◆ **ABOUT THIS TASK**: Exactly the lines from the one containing "Given: Select the 待他人处理 sidebar icon" through the end of the data, and nothing more, should be retyped; pictures stay out.

BEGIN RECORDS PROVIDED

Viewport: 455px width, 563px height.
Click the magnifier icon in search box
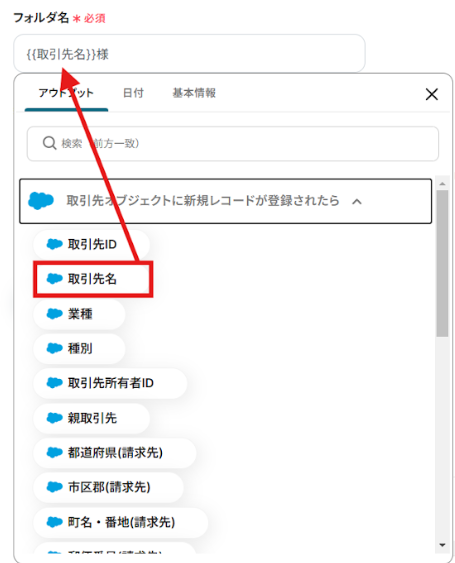click(x=49, y=143)
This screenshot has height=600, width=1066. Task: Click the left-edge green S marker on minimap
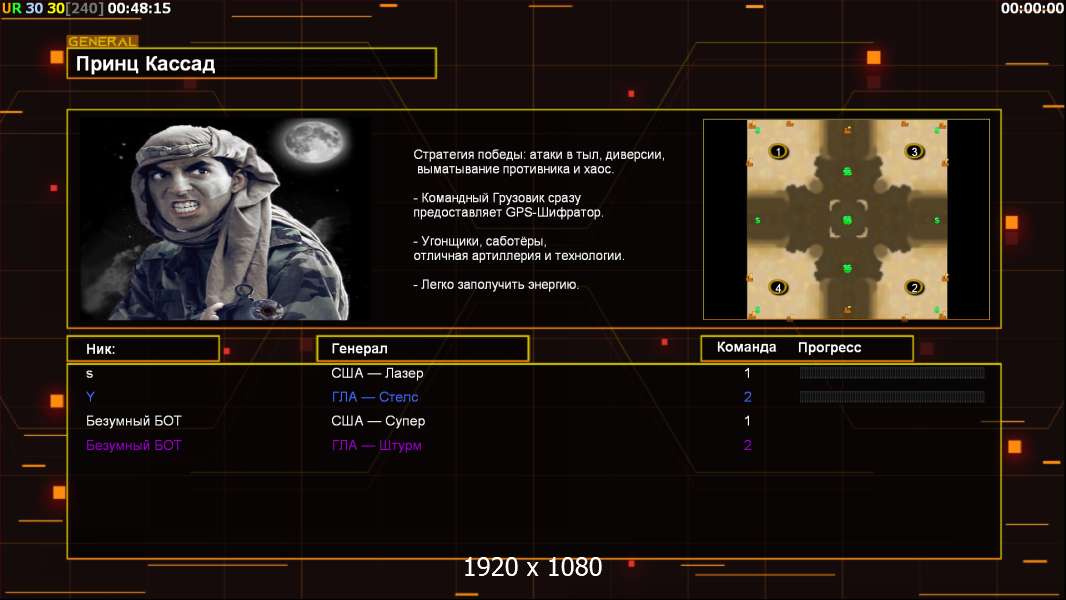[757, 220]
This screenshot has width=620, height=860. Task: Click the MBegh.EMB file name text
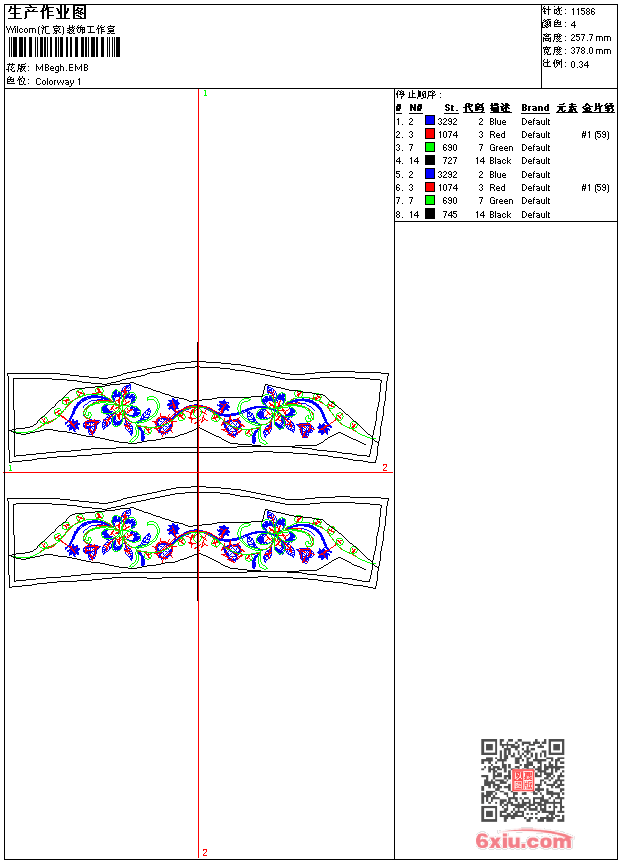tap(62, 68)
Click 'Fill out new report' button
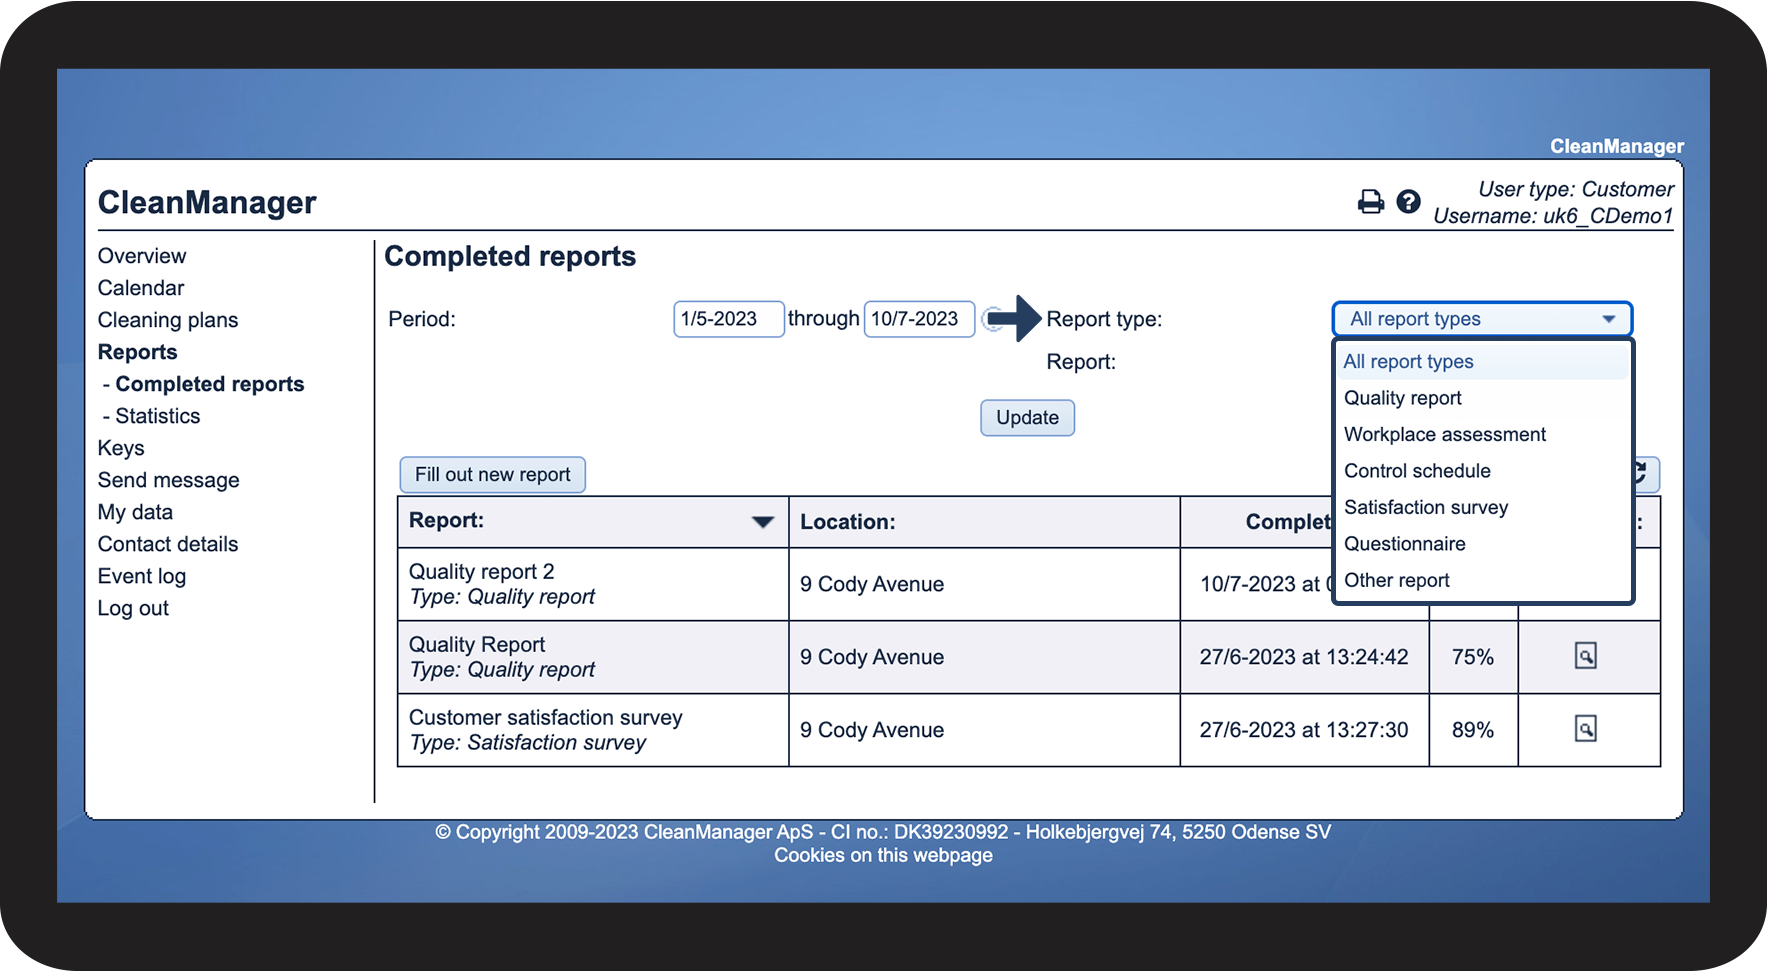This screenshot has height=971, width=1767. [492, 475]
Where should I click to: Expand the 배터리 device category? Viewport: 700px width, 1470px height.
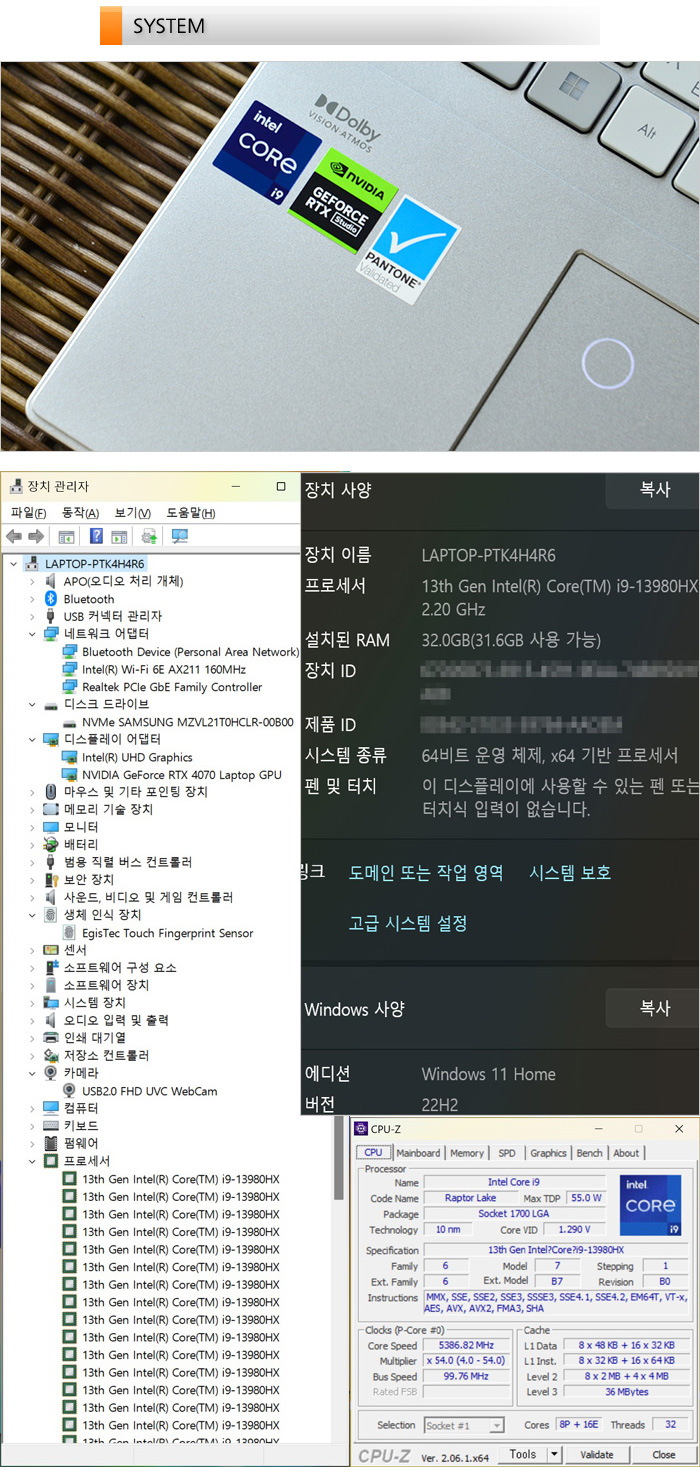coord(33,845)
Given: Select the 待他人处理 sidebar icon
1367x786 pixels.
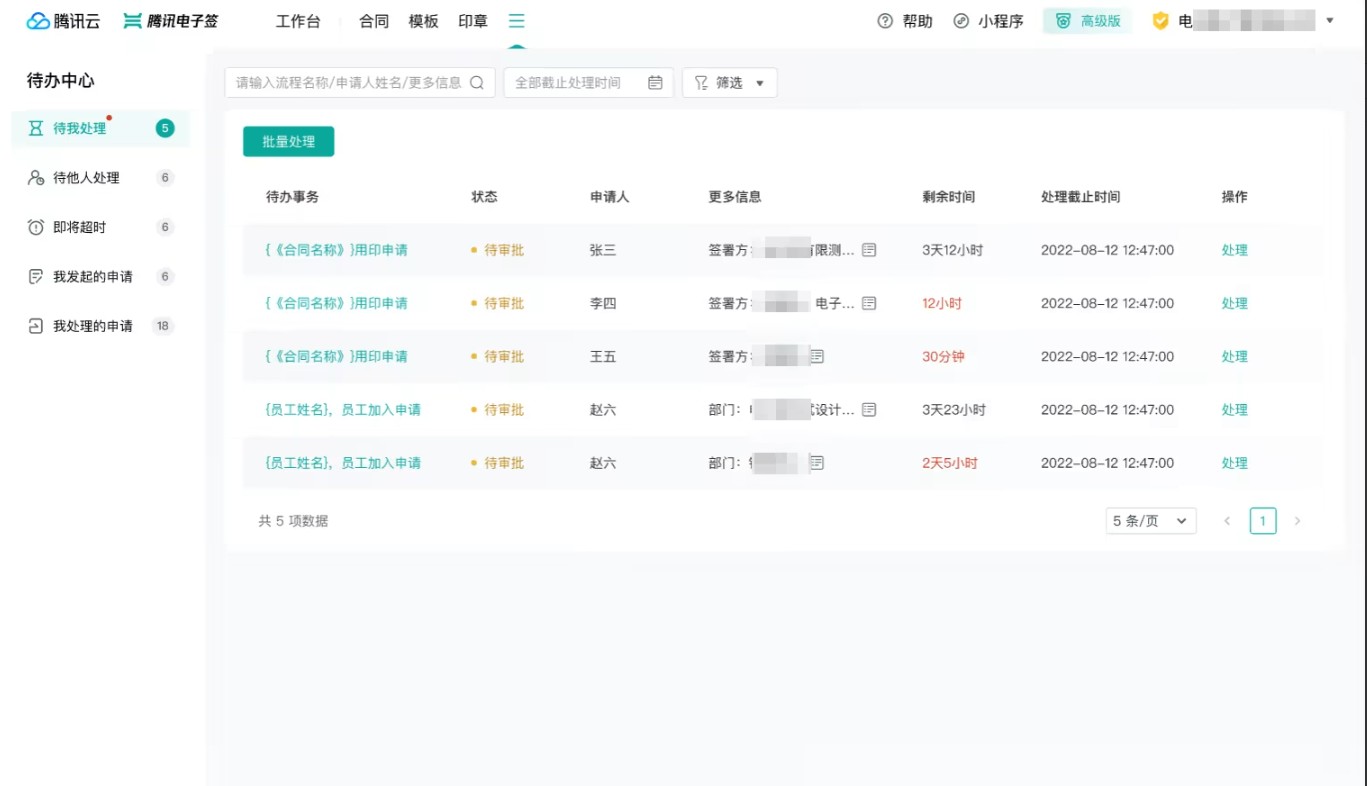Looking at the screenshot, I should pos(34,178).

END RECORDS PROVIDED

◆ **SOLUTION**:
Given: Select the 待他人处理 sidebar icon
1367x786 pixels.
Looking at the screenshot, I should pos(34,178).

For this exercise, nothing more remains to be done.